- **Prompt**
Turn the records from the line with "Task: Expand Notifications & actions chevron" to the line with "[x=88, y=126]" into a JSON list of strings, one per line, with blank lines dropped. Leave the pictures out of the answer.

## begin Given entries

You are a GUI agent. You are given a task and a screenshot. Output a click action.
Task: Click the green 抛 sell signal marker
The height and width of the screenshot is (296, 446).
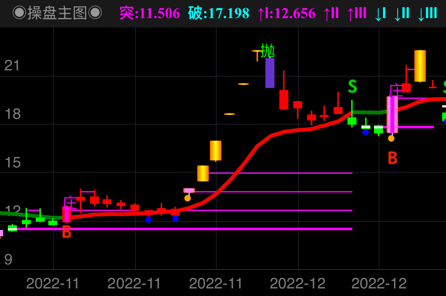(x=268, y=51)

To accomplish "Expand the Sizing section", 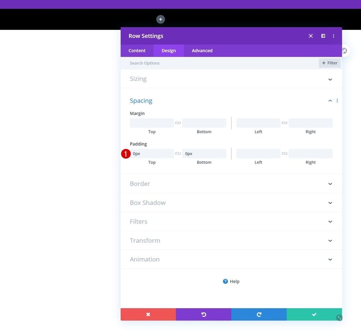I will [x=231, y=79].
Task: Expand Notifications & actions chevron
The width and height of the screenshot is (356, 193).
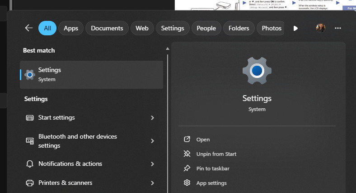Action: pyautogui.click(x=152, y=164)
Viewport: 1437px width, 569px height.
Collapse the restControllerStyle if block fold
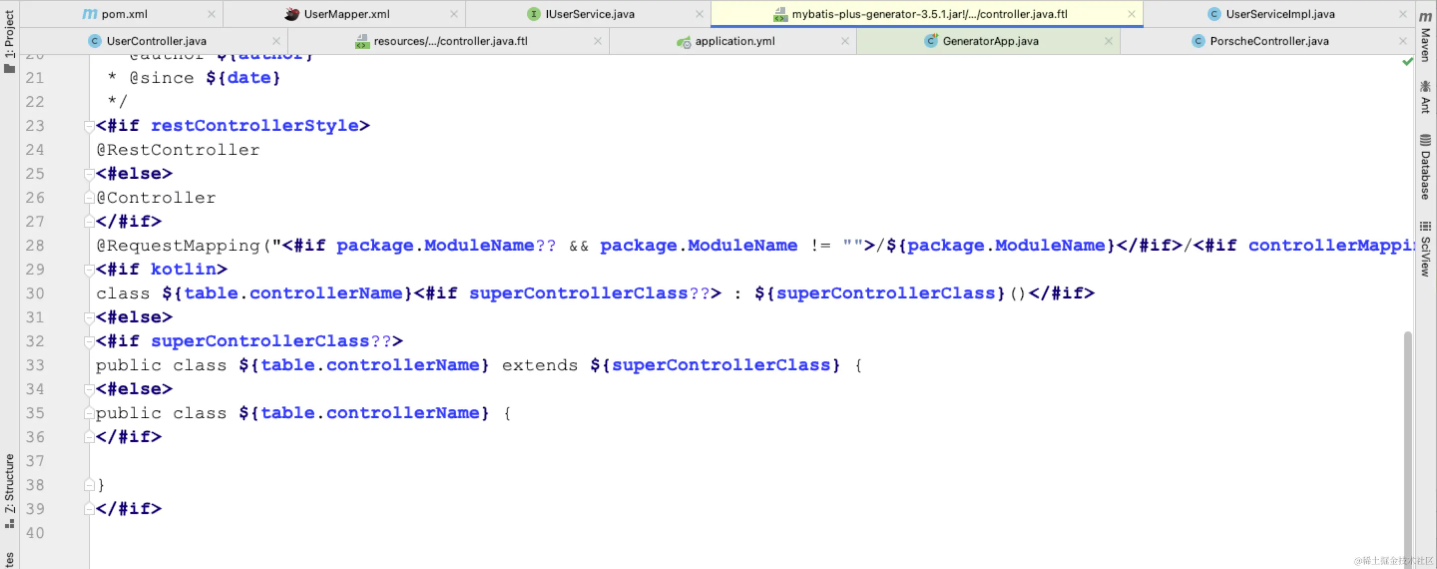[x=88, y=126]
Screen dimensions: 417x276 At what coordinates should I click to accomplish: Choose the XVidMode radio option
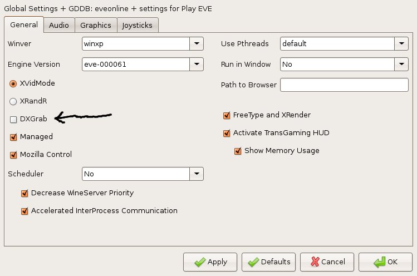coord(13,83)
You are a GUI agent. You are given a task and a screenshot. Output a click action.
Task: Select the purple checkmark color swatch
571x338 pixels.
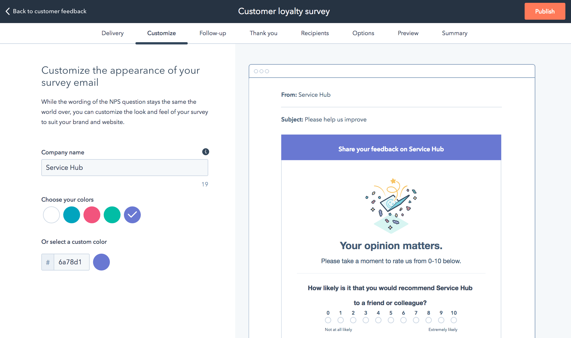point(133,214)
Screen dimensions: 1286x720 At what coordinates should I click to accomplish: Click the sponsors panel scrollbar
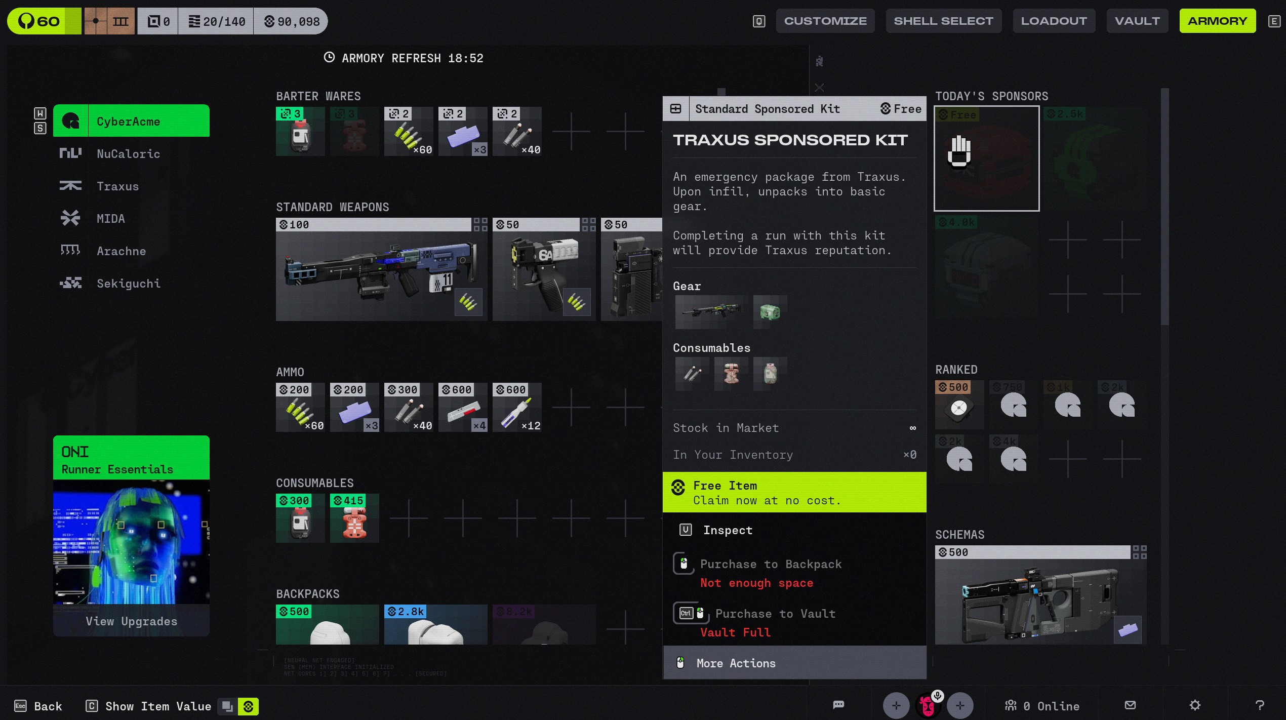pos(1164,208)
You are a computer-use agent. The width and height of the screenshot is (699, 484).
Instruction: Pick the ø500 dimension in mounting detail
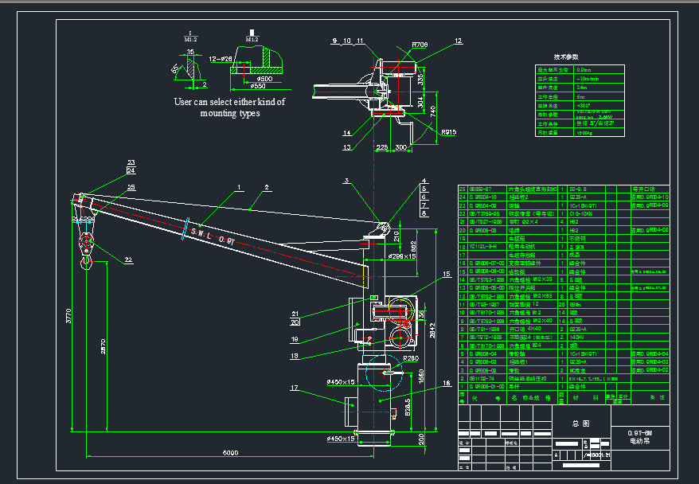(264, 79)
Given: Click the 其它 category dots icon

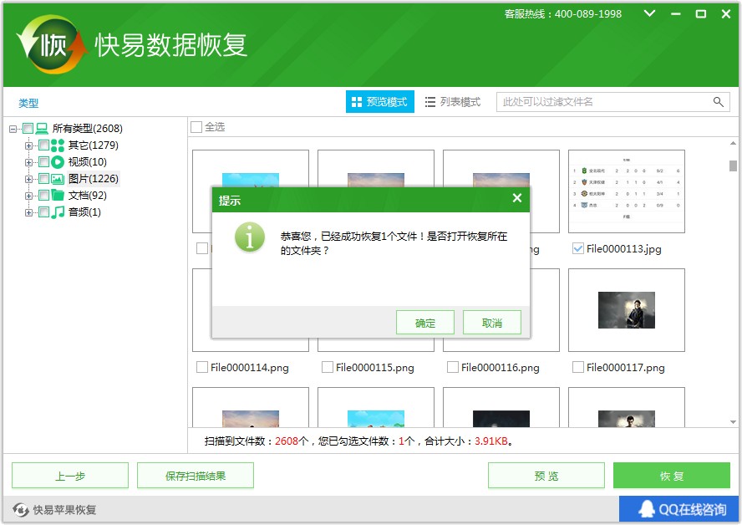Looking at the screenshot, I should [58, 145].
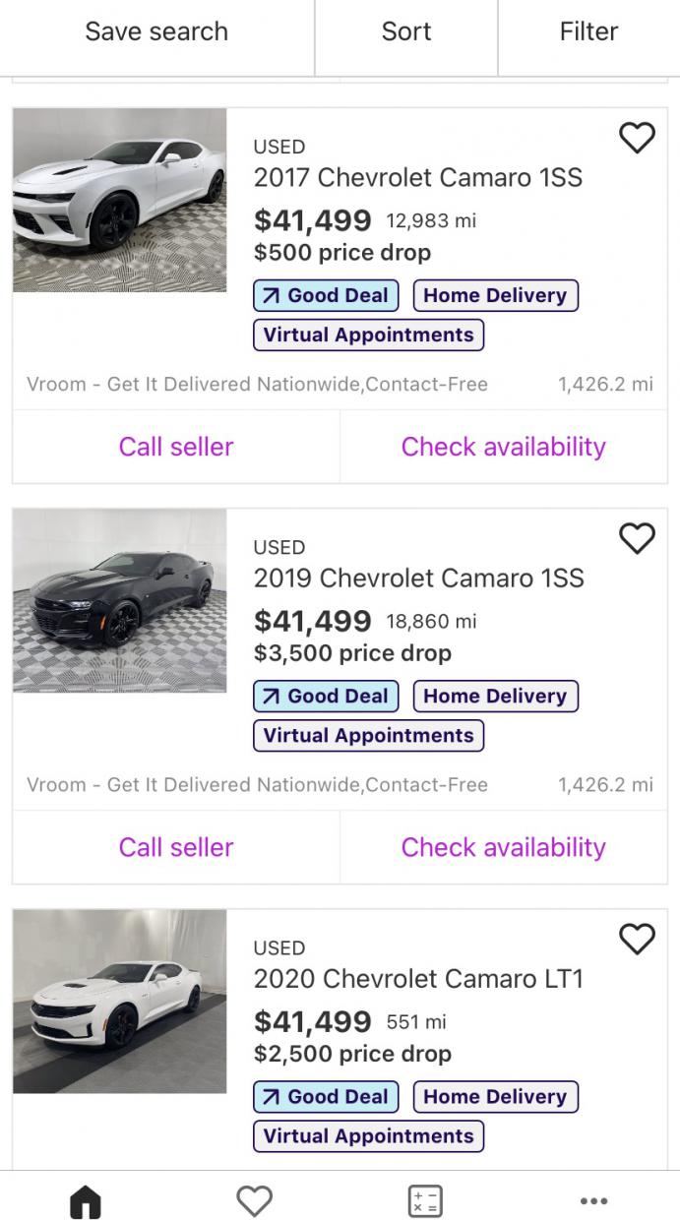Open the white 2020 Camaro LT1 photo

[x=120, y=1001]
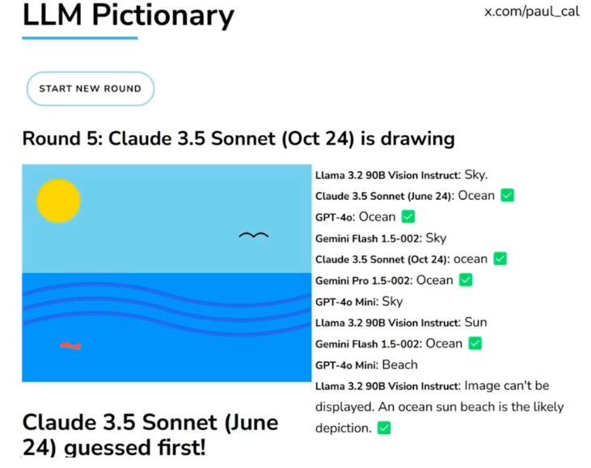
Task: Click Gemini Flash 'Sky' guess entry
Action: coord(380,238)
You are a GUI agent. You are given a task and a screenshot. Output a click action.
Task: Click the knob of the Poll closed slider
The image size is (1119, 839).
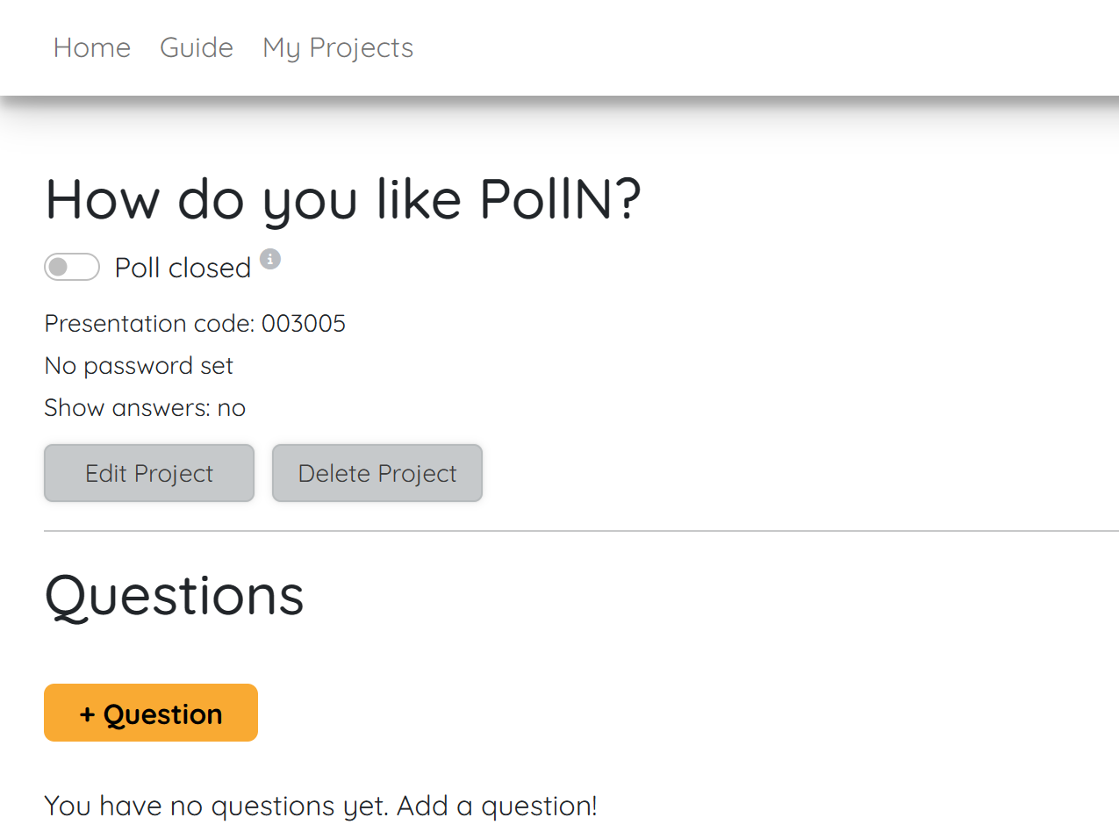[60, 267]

## end Given entries

- **The solution**
[
  "Task: Expand Notifications & actions chevron",
  "The width and height of the screenshot is (356, 193).",
  "Action: pyautogui.click(x=152, y=164)",
  "Viewport: 1437px width, 569px height.",
  "Collapse the restControllerStyle if block fold",
  "[x=88, y=126]"
]